EXERCISE GOAL - Examine the records below and count how many lines contain the string "checkbox". Give only the number.

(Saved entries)
------------------------------------------------------------------------

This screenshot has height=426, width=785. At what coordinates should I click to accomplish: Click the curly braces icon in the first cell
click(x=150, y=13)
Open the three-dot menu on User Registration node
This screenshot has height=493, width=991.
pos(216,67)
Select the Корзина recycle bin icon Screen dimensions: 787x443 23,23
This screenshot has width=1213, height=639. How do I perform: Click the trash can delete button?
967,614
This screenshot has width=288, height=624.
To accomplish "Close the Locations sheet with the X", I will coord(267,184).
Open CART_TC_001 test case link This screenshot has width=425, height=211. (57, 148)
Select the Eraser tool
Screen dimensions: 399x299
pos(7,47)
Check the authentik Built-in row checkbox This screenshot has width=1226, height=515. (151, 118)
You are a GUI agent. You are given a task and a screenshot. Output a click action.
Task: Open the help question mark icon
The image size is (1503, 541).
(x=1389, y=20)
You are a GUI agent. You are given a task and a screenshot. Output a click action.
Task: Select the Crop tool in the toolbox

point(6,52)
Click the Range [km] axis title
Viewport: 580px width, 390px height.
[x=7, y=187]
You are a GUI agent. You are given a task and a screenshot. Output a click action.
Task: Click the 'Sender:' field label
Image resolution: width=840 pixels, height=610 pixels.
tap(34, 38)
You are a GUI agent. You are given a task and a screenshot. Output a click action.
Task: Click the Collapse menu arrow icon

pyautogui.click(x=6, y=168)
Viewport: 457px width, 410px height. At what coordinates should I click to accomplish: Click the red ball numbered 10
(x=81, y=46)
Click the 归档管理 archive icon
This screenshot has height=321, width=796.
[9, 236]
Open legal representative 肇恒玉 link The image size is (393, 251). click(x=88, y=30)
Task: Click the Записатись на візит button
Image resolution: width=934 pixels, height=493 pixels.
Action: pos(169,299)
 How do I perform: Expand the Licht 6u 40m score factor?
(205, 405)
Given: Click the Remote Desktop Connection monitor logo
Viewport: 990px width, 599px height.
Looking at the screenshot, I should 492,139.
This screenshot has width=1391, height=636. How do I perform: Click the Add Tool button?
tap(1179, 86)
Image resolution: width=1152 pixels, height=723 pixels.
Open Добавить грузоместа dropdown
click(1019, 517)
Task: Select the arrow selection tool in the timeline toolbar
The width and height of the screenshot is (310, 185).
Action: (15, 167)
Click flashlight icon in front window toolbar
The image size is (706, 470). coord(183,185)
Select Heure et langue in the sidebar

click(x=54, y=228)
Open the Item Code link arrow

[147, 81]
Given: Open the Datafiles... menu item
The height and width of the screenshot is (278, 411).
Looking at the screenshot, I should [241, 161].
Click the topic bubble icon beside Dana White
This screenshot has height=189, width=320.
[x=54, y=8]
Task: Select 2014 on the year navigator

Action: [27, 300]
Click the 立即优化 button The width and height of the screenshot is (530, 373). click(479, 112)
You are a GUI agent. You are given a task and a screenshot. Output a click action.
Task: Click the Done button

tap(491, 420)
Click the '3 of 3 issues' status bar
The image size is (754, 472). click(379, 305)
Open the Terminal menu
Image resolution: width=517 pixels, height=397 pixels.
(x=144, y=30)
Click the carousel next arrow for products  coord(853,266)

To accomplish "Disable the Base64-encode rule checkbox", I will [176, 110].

------------------------------------------------------------------------

TASK SOLUTION - 2